**ANGEZEIGTER TEXT**.
★ ★ ★

31.8.2006   

DE

Amtsblatt der Europäischen Union

L 236/28


EMPFEHLUNG DER KOMMISSION

vom 24. August 2006

zur Digitalisierung und Online-Zugänglichkeit kulturellen Materials und dessen digitaler Bewahrung

(2006/585/EG)

DIE KOMMISSION DER EUROPÄISCHEN GEMEINSCHAFTEN —

gestützt auf den Vertrag zur Gründung der Europäischen Gemeinschaft, insbesondere auf Artikel 211,

in Erwägung nachstehender Gründe:

(1)

Am 1. Juni 2005 stellte die Kommission die i2010-Initiative vor, die darauf abzielt, die neuen Informationstechnologien optimal zur Steigerung des Wirtschaftswachstums, zur Schaffung von Arbeitsplätzen und zur Verbesserung der Lebensqualität einzusetzen. Darin nennt die Kommission die digitalen Bibliotheken als Kernpunkt ihrer i2010-Strategie. In ihrer Mitteilung „i2010: digitale Bibliotheken“ vom 30. September 2005 (1) legte die Kommission ihre Strategie für die Digitalisierung, Online-Zugänglichkeit und digitale Bewahrung des kollektiven Gedächtnisses Europas dar. Dieses kollektive Gedächtnis umfasst Druckwerke (Bücher, Zeitungen, Zeitschriften), Fotografien, Museums- und Ausstellungsstücke, Archivgut und audiovisuelles Material (nachstehend „kulturelles Material“ genannt).

(2)

Zur Verwirklichung dieser Strategie sollten den Mitgliedstaaten Maßnahmen empfohlen werden, um das wirtschaftliche und kulturelle Potenzial des europäischen Kulturerbes mit Hilfe des Internets optimal auszunutzen.

(3)

In diesem Zusammenhang sollte die Herstellung digitalisierten Materials aus Beständen der Bibliotheken, Archive und Museen vorangetrieben werden. Dank der Online-Zugänglichkeit dieses Materials werden die Bürger überall in Europa die Möglichkeit erhalten, darauf zuzugreifen und es zu Studien-, Freizeit- und Arbeitszwecken zu nutzen. Das vielfältige und mehrsprachige Kulturerbe Europas wird auf diese Weise im Internet deutlich zur Geltung gebracht. Darüber hinaus kann das digitalisierte Material in verschiedenen Wirtschaftszweigen weiterverwendet werden, z. B. im Fremdenverkehr und in der Bildung sowie im kreativen Schaffen.

★ ★ ★

**EXTRAHIERTE EINTRÄGE**.
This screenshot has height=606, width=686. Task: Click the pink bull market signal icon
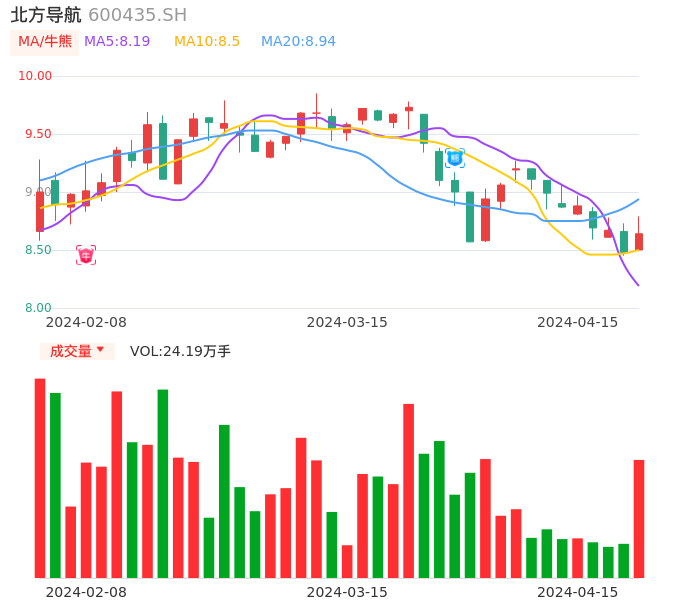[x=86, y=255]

★ ★ ★

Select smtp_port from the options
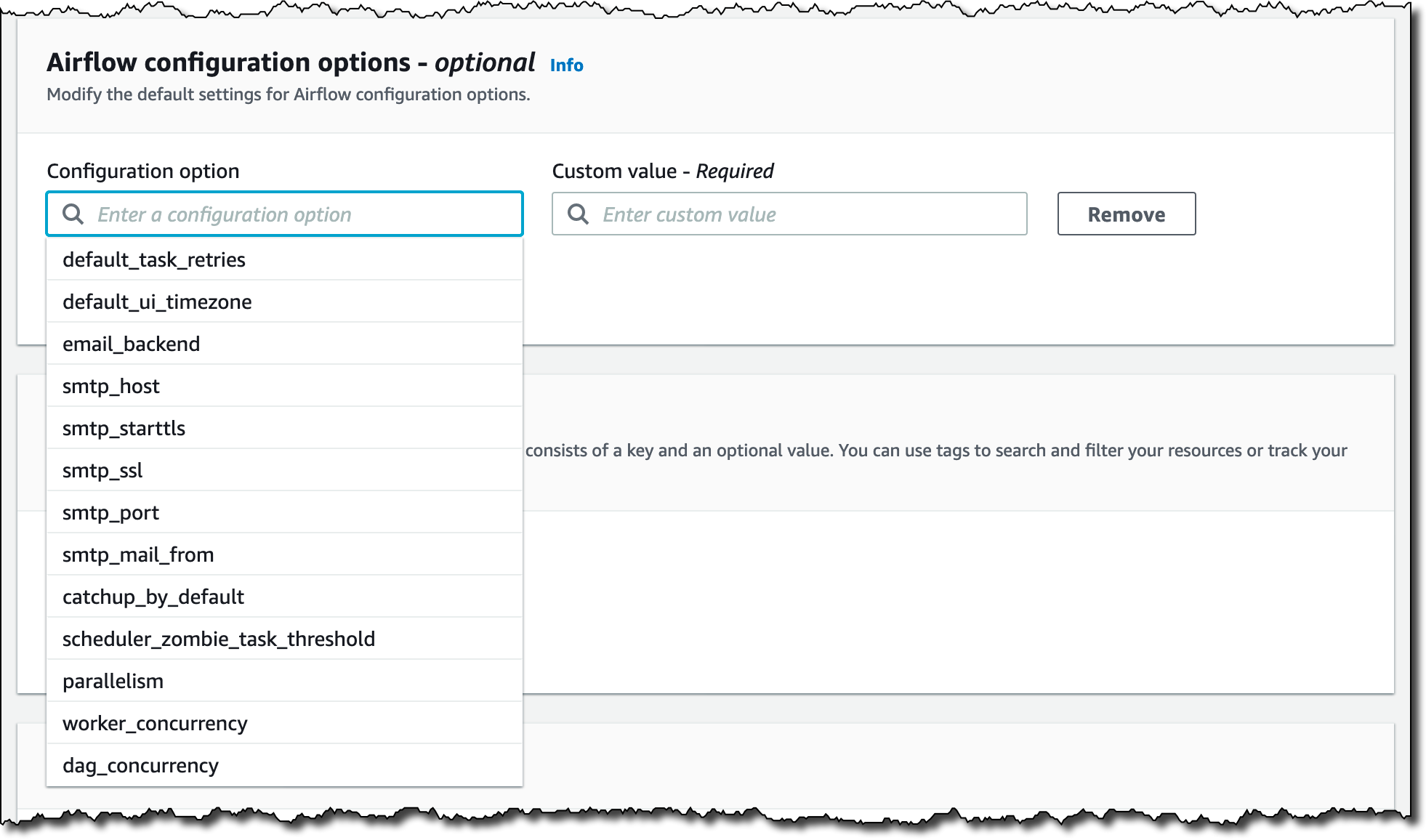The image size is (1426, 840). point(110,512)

★ ★ ★

**AUFGABENSTELLUNG**.
**A)** An welchem Datum stellte die Kommission laut der Empfehlung zur Digitalisierung kulturellen Materials die i2010-Initiative vor?
**B)** Führe die Empfehlung zur Digitalisierung kulturellen Materials nach ihrem letzten Satz weiter.
Die Auflistung spielt hierfür keine Rolle.

**ANTWORTEN JE AUFGABE**.
**A)** Am 1. Juni 2005.

**B)**
(4)

In den Schlussfolgerungen des Rates vom 15.—16. November 2004 zum Arbeitsplan im Bereich der Kultur 2005—2006 wird überdies der Beitrag des kreativen Schaffens und der Kreativbranche zum Wirtschaftswachstum in Europa und die Notwendigkeit einer koordinierten Digitalisierung betont.

(5)

In der Empfehlung des Europäischen Parlaments und des Rates vom 16. November 2005 zum Filmerbe und zur Wettbewerbsfähigkeit der einschlägigen Industriezweige (2) wurde den Mitgliedstaaten bereits empfohlen, geeignete Maßnahmen zu ergreifen, damit digitale und neue Technologien verstärkt bei der Erfassung, Katalogisierung, Erhaltung und Restaurierung von Kinofilmen eingesetzt werden. Was Kinofilme anbelangt, wird die Empfehlung des Europäischen Parlaments und des Rates zum Filmerbe durch die vorliegende Empfehlung in zahlreichen Aspekten ergänzt.

(6)

Die Digitalisierung ist ein wichtiges Mittel, um kulturelles Material einem größeren Publikum zugänglich zu machen. In einigen Fällen ist sie sogar das einzige Mittel, das gewährleistet, dass solches Material auch den künftigen Generationen zur Verfügung stehen wird. So gibt es in den Mitgliedstaaten gegenwärtig zahlreiche Digitalisierungsinitiativen, die aber zersplittert sind. Ein abgestimmtes Vorgehen der Mitgliedstaaten bei der Digitalisierung ihres Kulturerbes würde nicht nur eine kohärentere Auswahl des Materials ermöglichen, sondern auch Überschneidungen vermeiden helfen. Außerdem würde dadurch ein sichereres Klima für Unternehmen geschaffen, die in Digitalisierungstechnik investieren wollen. Ein Überblick über laufende und geplante Digitalisierungstätigkeiten und über quantitative Zielsetzungen für die Digitalisierung würde zur Erfüllung dieser Ziele beitragen.

(7)

Das Sponsoring durch die Privatwirtschaft oder Partnerschaften zwischen öffentlichem und privatem Sektor können helfen, private Träger in die Digitalisierung einzubinden, und sollten daher weiter gefördert werden.

(8)

Investitionen in neue Technologien und große Digitalisierungsanlagen erlauben die Senkung der Digitalisierungskosten bei gleicher oder sogar besserer Qualität und sollten deshalb empfohlen werden.

(9)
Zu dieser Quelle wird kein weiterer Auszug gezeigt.